**Brief**
Put every line of the data below into a numbered list, omitting any blank lines.

[Click-target data]
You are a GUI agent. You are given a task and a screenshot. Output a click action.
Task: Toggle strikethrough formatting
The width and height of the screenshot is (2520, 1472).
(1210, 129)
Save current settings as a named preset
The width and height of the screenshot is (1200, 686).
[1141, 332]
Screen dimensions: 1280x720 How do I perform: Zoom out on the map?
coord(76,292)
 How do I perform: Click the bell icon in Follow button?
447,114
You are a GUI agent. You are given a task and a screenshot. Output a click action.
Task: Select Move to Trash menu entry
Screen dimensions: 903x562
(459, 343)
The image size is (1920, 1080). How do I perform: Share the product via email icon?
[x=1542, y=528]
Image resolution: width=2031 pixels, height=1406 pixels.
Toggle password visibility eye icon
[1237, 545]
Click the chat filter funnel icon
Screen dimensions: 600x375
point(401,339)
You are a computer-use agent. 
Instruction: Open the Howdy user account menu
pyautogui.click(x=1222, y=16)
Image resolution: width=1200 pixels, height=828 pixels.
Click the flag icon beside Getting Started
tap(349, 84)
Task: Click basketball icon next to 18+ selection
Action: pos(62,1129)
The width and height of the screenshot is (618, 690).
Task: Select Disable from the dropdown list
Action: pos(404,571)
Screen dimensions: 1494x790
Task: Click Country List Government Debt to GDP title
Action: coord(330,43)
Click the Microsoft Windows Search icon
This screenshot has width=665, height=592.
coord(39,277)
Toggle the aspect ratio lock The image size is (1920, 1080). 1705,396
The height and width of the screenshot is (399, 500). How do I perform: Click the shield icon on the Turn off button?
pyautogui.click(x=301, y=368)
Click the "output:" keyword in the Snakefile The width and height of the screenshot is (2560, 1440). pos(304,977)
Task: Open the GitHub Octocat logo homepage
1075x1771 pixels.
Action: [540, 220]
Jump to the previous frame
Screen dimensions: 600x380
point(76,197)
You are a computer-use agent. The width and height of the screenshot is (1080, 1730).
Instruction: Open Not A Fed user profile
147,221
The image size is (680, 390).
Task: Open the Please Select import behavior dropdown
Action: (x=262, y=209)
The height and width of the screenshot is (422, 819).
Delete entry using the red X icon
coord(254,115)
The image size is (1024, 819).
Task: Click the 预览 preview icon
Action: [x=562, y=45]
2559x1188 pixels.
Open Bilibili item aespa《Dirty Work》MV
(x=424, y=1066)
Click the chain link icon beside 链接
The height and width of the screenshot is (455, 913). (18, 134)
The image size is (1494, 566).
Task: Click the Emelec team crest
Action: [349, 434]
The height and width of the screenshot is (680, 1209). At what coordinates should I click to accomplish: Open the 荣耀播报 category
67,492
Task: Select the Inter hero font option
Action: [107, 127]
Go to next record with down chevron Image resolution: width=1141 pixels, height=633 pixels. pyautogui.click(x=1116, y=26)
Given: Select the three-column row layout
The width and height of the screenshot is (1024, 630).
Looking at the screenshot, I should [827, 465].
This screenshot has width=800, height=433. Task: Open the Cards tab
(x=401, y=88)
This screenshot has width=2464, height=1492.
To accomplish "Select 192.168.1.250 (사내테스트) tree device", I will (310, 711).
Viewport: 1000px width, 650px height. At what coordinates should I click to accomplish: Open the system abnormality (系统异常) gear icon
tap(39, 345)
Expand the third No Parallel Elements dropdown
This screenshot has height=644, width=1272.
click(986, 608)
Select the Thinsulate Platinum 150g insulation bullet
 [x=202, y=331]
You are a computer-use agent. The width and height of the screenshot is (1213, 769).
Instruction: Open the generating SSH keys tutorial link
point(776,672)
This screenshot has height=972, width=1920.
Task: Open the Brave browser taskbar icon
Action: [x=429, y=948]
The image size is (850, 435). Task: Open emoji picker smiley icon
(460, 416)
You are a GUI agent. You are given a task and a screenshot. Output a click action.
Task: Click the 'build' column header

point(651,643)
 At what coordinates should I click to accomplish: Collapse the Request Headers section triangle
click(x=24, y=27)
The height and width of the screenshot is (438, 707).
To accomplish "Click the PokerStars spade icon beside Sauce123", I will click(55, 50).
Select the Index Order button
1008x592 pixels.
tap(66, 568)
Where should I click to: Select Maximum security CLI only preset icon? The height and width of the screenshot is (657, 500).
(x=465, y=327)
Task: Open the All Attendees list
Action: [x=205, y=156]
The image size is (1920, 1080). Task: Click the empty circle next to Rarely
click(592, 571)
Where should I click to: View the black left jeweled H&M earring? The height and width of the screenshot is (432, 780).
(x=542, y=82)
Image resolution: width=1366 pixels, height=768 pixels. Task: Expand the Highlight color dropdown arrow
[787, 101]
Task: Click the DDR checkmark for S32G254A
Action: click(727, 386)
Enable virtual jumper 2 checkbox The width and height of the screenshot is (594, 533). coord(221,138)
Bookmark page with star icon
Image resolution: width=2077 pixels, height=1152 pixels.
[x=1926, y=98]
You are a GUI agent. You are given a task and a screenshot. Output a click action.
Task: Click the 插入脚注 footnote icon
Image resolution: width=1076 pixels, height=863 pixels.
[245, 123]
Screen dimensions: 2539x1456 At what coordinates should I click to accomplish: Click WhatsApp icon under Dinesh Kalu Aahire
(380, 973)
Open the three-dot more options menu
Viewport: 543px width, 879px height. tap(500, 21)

**Written answer**
1. You are a GUI agent. You are given a task and a screenshot. Output a click action.
2. Task: Toggle strikethrough formatting
3. The width and height of the screenshot is (2520, 1472).
4. (1210, 129)
5. Save current settings as a named preset
6. The width and height of the screenshot is (1200, 686).
7. [1141, 332]
8. Screen dimensions: 1280x720 How do I perform: Zoom out on the map?
9. coord(76,292)
10.  How do I perform: Click the bell icon in Follow button?
11. 447,114
12. You are a GUI agent. You are given a task and a screenshot. Output a click action.
13. Task: Select Move to Trash menu entry
14. Screen dimensions: 903x562
15. (459, 343)
16. The image size is (1920, 1080). How do I perform: Share the product via email icon?
17. [x=1542, y=528]
18. Image resolution: width=2031 pixels, height=1406 pixels.
19. Toggle password visibility eye icon
20. [1237, 545]
21. Click the chat filter funnel icon
22. Screen dimensions: 600x375
23. point(401,339)
24. You are a computer-use agent. 
25. Instruction: Open the Howdy user account menu
26. pyautogui.click(x=1222, y=16)
27. Image resolution: width=1200 pixels, height=828 pixels.
28. Click the flag icon beside Getting Started
29. tap(349, 84)
30. Task: Click basketball icon next to 18+ selection
31. Action: pos(62,1129)
32. The width and height of the screenshot is (618, 690).
33. Task: Select Disable from the dropdown list
34. Action: pos(404,571)
35. Screen dimensions: 1494x790
36. Task: Click Country List Government Debt to GDP title
37. Action: coord(330,43)
38. Click the Microsoft Windows Search icon
39. This screenshot has width=665, height=592.
40. coord(39,277)
41. Toggle the aspect ratio lock The image size is (1920, 1080). 1705,396
42. The height and width of the screenshot is (399, 500). How do I perform: Click the shield icon on the Turn off button?
43. pyautogui.click(x=301, y=368)
44. Click the "output:" keyword in the Snakefile The width and height of the screenshot is (2560, 1440). pos(304,977)
45. Task: Open the GitHub Octocat logo homepage
46. 1075x1771 pixels.
47. Action: [540, 220]
48. Jump to the previous frame
49. Screen dimensions: 600x380
50. point(76,197)
51. You are a computer-use agent. The width and height of the screenshot is (1080, 1730).
52. Instruction: Open Not A Fed user profile
53. 147,221
54. The image size is (680, 390).
55. Task: Open the Please Select import behavior dropdown
56. Action: (x=262, y=209)
57. The height and width of the screenshot is (422, 819).
58. Delete entry using the red X icon
59. coord(254,115)
60. The image size is (1024, 819).
61. Task: Click the 预览 preview icon
62. Action: [x=562, y=45]
63. 2559x1188 pixels.
64. Open Bilibili item aespa《Dirty Work》MV
65. (x=424, y=1066)
66. Click the chain link icon beside 链接
67. The height and width of the screenshot is (455, 913). (18, 134)
68. The image size is (1494, 566).
69. Task: Click the Emelec team crest
70. Action: [349, 434]
71. The height and width of the screenshot is (680, 1209). At what coordinates should I click to accomplish: Open the 荣耀播报 category
72. 67,492
73. Task: Select the Inter hero font option
74. Action: [107, 127]
75. Go to next record with down chevron Image resolution: width=1141 pixels, height=633 pixels. pyautogui.click(x=1116, y=26)
76. Given: Select the three-column row layout
77. The width and height of the screenshot is (1024, 630).
78. Looking at the screenshot, I should [827, 465].
79. This screenshot has width=800, height=433. Task: Open the Cards tab
80. (x=401, y=88)
81. This screenshot has width=2464, height=1492.
82. To accomplish "Select 192.168.1.250 (사내테스트) tree device", I will (310, 711).
83. Viewport: 1000px width, 650px height. At what coordinates should I click to accomplish: Open the system abnormality (系统异常) gear icon
84. tap(39, 345)
85. Expand the third No Parallel Elements dropdown
86. This screenshot has height=644, width=1272.
87. click(986, 608)
88. Select the Thinsulate Platinum 150g insulation bullet
89.  [x=202, y=331]
90. You are a computer-use agent. The width and height of the screenshot is (1213, 769).
91. Instruction: Open the generating SSH keys tutorial link
92. point(776,672)
93. This screenshot has height=972, width=1920.
94. Task: Open the Brave browser taskbar icon
95. Action: [x=429, y=948]
96. The image size is (850, 435). Task: Open emoji picker smiley icon
97. (460, 416)
98. You are a GUI agent. You are given a task and a screenshot. Output a click action.
99. Task: Click the 'build' column header
100. point(651,643)
101.  At what coordinates should I click to accomplish: Collapse the Request Headers section triangle
102. click(x=24, y=27)
103. The height and width of the screenshot is (438, 707).
104. To accomplish "Click the PokerStars spade icon beside Sauce123", I will click(55, 50).
105. Select the Index Order button
106. 1008x592 pixels.
107. tap(66, 568)
108. Where should I click to: Select Maximum security CLI only preset icon? The height and width of the screenshot is (657, 500).
109. (x=465, y=327)
110. Task: Open the All Attendees list
111. Action: [x=205, y=156]
112. The image size is (1920, 1080). Task: Click the empty circle next to Rarely
113. click(592, 571)
114. Where should I click to: View the black left jeweled H&M earring? The height and width of the screenshot is (432, 780).
115. (x=542, y=82)
116. Image resolution: width=1366 pixels, height=768 pixels. Task: Expand the Highlight color dropdown arrow
117. [787, 101]
118. Task: Click the DDR checkmark for S32G254A
119. Action: click(727, 386)
120. Enable virtual jumper 2 checkbox The width and height of the screenshot is (594, 533). coord(221,138)
121. Bookmark page with star icon
122. Image resolution: width=2077 pixels, height=1152 pixels.
123. [x=1926, y=98]
124. You are a GUI agent. You are given a task and a screenshot. Output a click action.
125. Task: Click the 插入脚注 footnote icon
126. Image resolution: width=1076 pixels, height=863 pixels.
127. [245, 123]
128. Screen dimensions: 2539x1456 At what coordinates should I click to accomplish: Click WhatsApp icon under Dinesh Kalu Aahire
129. (380, 973)
130. Open the three-dot more options menu
131. Viewport: 543px width, 879px height. tap(500, 21)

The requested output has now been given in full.